Przed świętami Bożego Narodzenia. W grudniu. Prawie rok temu. Ja naprawdę nie chciałam tego dziecka. Nie widziałam się znów w pieleszach domowych, w pieluchach. Mój narzeczony jest wspaniałym ojcem i cudownie zajmuje się naszymi dziećmi, ale nie chciałam mu już tego dokładać. Ja bardzo często wyjeżdżam, taką mam pracę, koncertuję, często nie ma mnie w domu. Z dwójką dzieci nie jest łatwo, ale jest cudownie i chciałam, żeby tak pozostało. Te dzieci, które mam, też potrzebują uwagi, czegoś więcej niż tylko jedzenia i bycia transportowanym z miejsca na miejsce - wyznała piosenkarka.
Natalia Przybysz podkreśla, że nie żałuje swojej decyzji.
Czuję wielką ulgę. Nagle cieszysz się wszystkim w swoim życiu, tym, co masz. Robisz postanowienia, jakby był Nowy Rok – że teraz zrobisz to i tamto.

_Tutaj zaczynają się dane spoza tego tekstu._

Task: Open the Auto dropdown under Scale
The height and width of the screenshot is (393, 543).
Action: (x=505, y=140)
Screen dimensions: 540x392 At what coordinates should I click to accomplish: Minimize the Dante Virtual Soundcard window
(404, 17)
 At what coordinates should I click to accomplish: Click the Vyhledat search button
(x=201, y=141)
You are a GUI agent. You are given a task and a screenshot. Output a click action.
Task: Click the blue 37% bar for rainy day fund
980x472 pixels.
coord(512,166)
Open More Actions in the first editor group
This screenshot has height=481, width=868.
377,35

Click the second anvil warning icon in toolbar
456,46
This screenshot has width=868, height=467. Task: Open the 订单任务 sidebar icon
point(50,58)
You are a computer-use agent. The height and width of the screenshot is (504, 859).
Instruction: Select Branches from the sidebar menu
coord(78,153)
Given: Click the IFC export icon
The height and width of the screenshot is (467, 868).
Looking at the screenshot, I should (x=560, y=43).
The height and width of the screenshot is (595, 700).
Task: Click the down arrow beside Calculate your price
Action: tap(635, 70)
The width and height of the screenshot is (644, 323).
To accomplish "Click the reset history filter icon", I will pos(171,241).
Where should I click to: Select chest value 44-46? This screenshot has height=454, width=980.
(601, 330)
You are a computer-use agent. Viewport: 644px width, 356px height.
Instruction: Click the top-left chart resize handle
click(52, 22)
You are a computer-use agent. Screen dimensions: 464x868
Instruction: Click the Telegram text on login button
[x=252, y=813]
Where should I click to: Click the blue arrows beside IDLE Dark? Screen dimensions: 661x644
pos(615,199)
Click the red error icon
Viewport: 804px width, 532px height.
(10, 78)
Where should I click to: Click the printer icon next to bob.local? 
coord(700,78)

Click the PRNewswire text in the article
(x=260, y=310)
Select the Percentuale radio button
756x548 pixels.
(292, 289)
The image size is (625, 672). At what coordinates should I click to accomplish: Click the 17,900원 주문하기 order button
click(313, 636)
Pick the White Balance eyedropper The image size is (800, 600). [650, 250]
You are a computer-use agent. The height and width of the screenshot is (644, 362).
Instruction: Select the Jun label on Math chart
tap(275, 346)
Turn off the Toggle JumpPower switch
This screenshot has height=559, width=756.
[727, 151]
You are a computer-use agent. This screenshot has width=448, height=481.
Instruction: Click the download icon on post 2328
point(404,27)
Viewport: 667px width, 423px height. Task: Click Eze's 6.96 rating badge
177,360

To najbardziej uskrzydlające przebudzenie. Pięć minut – i masz z powrotem swoje życie - powiedziała Natalia Przybysz w "Wysokich Obcasach".
Dlaczego Natalia Przybysz chce opowiedzieć o swoim przeżyciu?
Wywiad dla „Wysokich Obcasów" to nie wszystko. Natalia Przybysz nagrała piosenkę "Przez sen", która opowiada jej historię. Dlaczego się na to zdecydowała? W wywiadzie opowiedziała, że zaczęła ją pisać, kiedy w Polsce zaczęły się protesty przeciwko zaostrzeniu prawa antyaborcyjnego w Polsce.
To historia o aborcji. I o uczuciach. O wpadce. Trafiła się ludziom dorosłym, rodzicom dwójki dzieci, którzy już mają jakąś wizję swojego życia. Ich historia po tych wielu latach razem zaczyna się jakoś kleić, zgadzać, jest im dobrze. Nie zawsze jest kolorowo, bo każda rodzina ma swoje trudne momenty, ale ogólnie jest im dobrze. Nie chcą teraz niczego zmieniać, zaczynać od początku - powiedziała Przybysz w wywiadzie.
Myślicie, że jej wyznanie było potrzebne w dyskusji, która się toczy w Polsce wokół aborcji? Pomoże kobietom, które zastanawiają się nad usunięciem ciąży? A może jednak gwiazdy nie powinnny opowiadać o takich rzeczach publicznie?
I najważniejsze - przekonują was argumenty Natalii Przybysz?